— Begin —

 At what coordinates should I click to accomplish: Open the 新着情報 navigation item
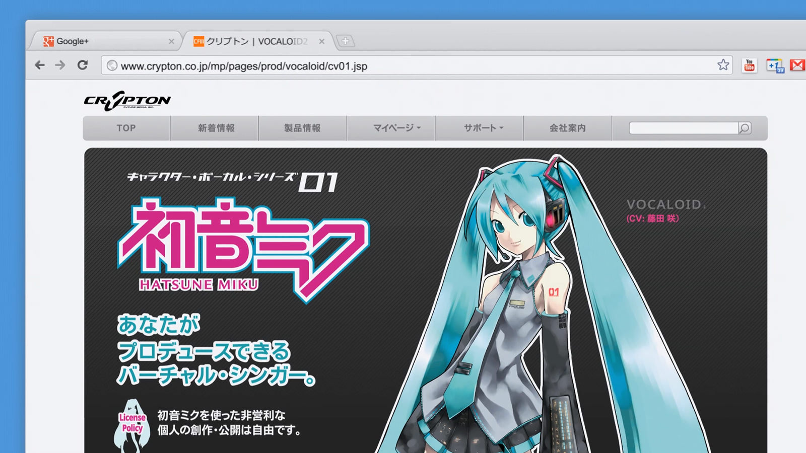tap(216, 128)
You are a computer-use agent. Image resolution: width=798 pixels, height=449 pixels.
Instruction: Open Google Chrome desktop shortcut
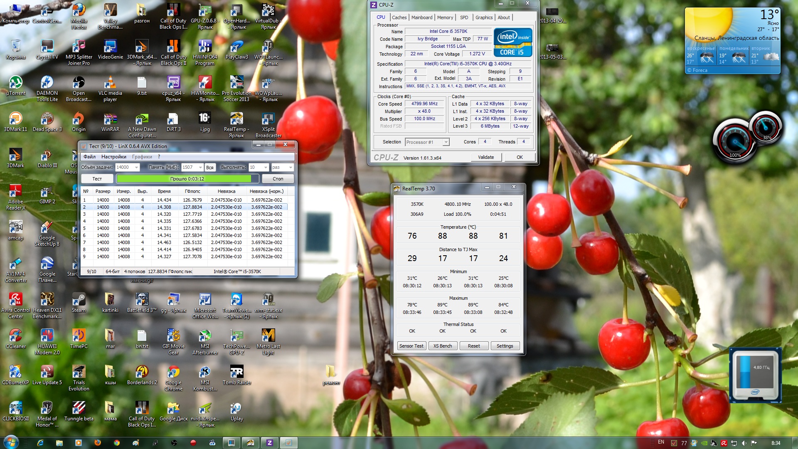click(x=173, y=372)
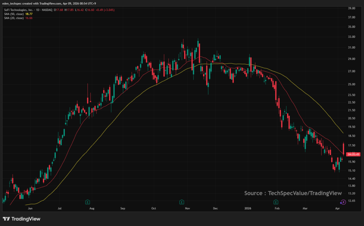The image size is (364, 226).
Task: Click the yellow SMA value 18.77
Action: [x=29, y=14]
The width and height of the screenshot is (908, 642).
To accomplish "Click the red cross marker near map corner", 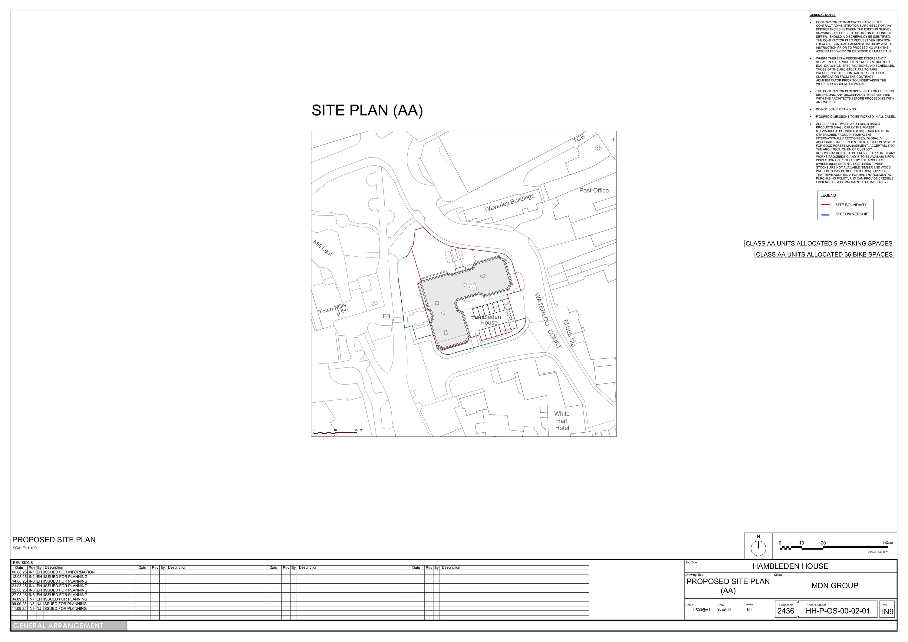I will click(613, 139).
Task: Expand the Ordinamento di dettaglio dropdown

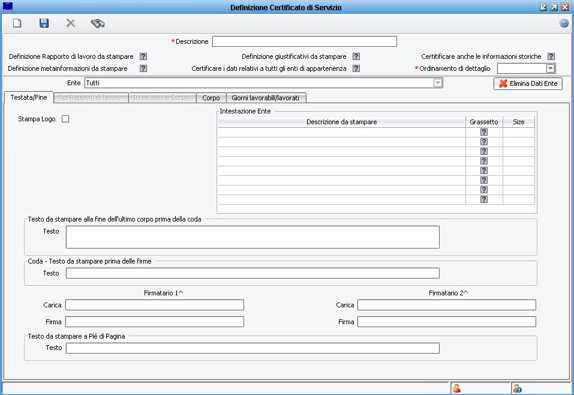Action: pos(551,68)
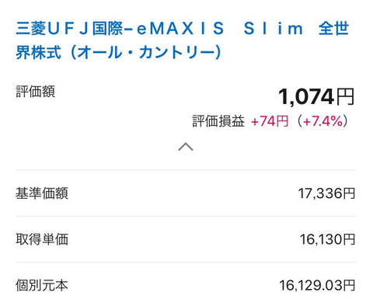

— End —

Task details
Reproduce the listing from the line with "Task: Expand the" up to and including its final line, replacing "dropdown" with "menu" and leaving everything else unchanged. Omit the pictures from your answer.

Task output
Task: Expand the Ordinamento di dettaglio menu

Action: pos(551,68)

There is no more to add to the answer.